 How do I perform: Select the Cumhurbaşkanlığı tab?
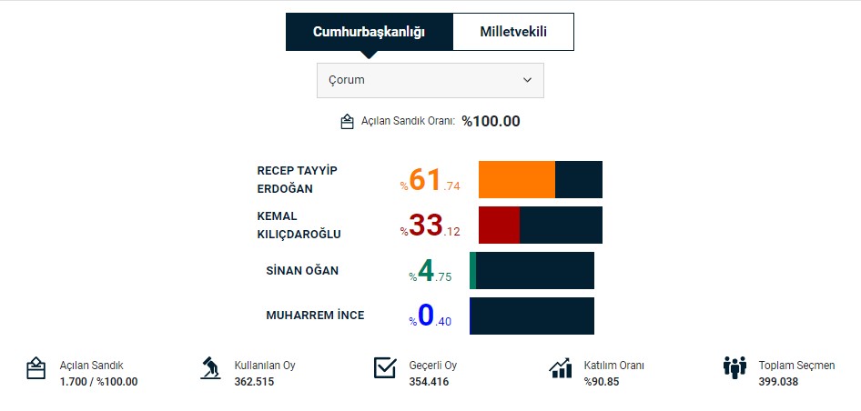[369, 32]
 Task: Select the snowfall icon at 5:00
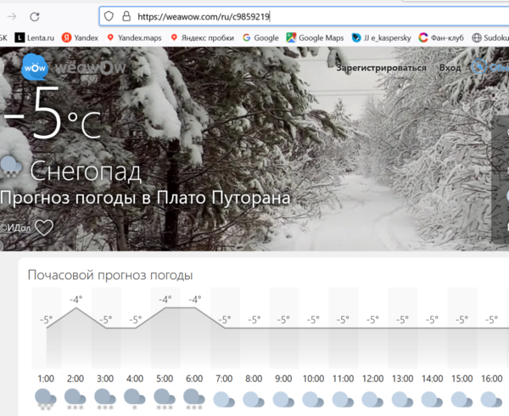(165, 398)
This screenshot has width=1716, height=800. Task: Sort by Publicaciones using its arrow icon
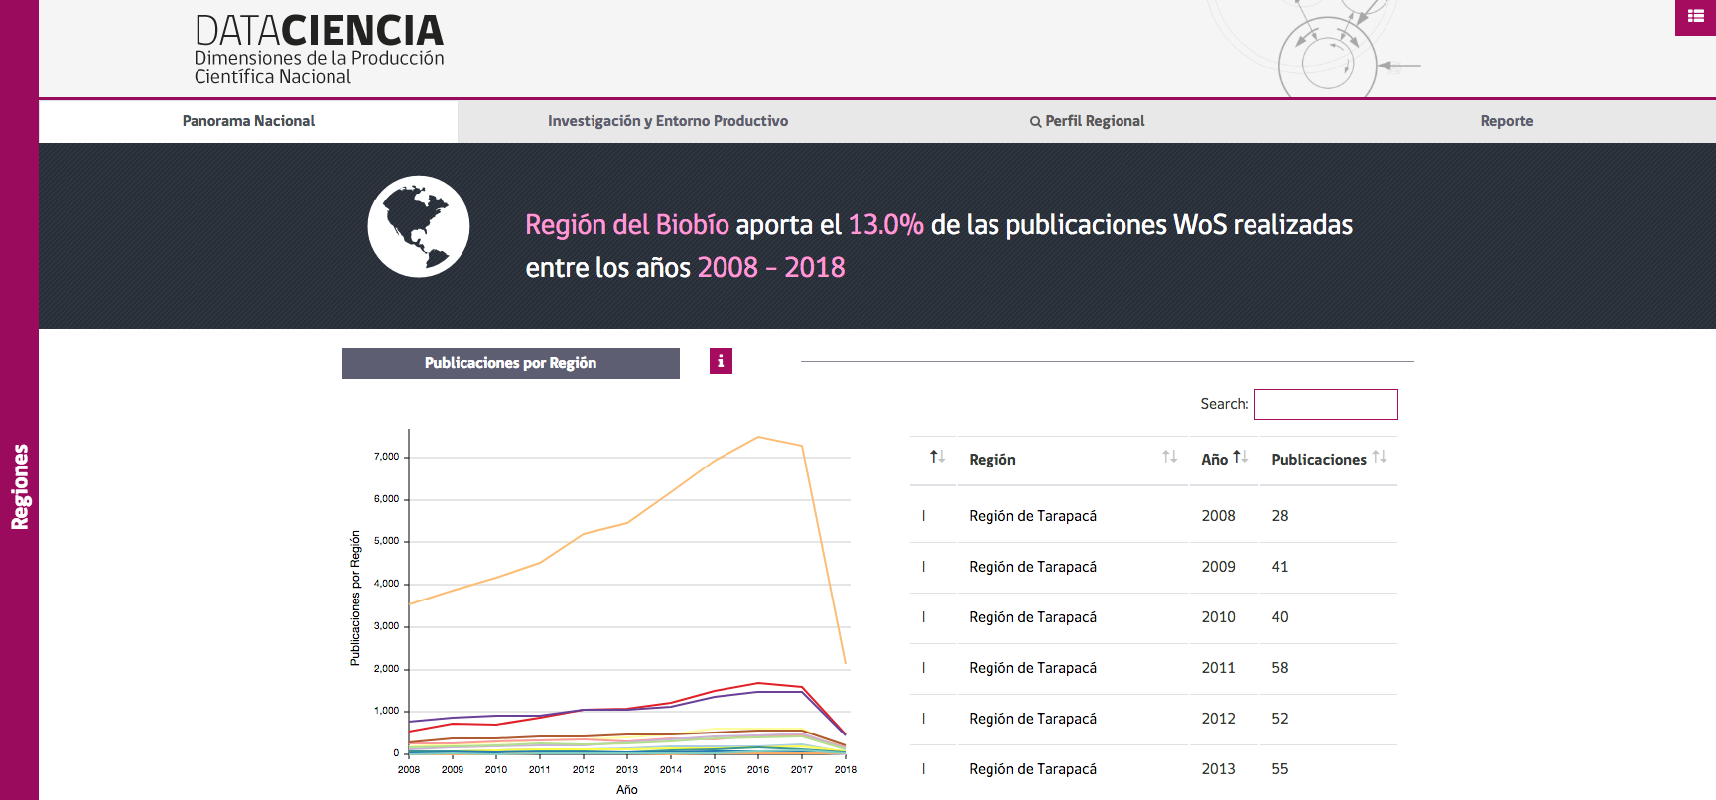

════════════════════

TASK DESCRIPTION ->
Reproduce all of the items above, substituting "Choose" for every occurrence of "Select" and changing nothing else. Leave the pictures out.

EXERCISE OUTPUT ->
 How do I perform: Choose the Cumhurbaşkanlığı tab?
[369, 32]
 Task: Choose the snowfall icon at 5:00
(165, 398)
This screenshot has width=1716, height=800. Task: Sort by Publicaciones using its arrow icon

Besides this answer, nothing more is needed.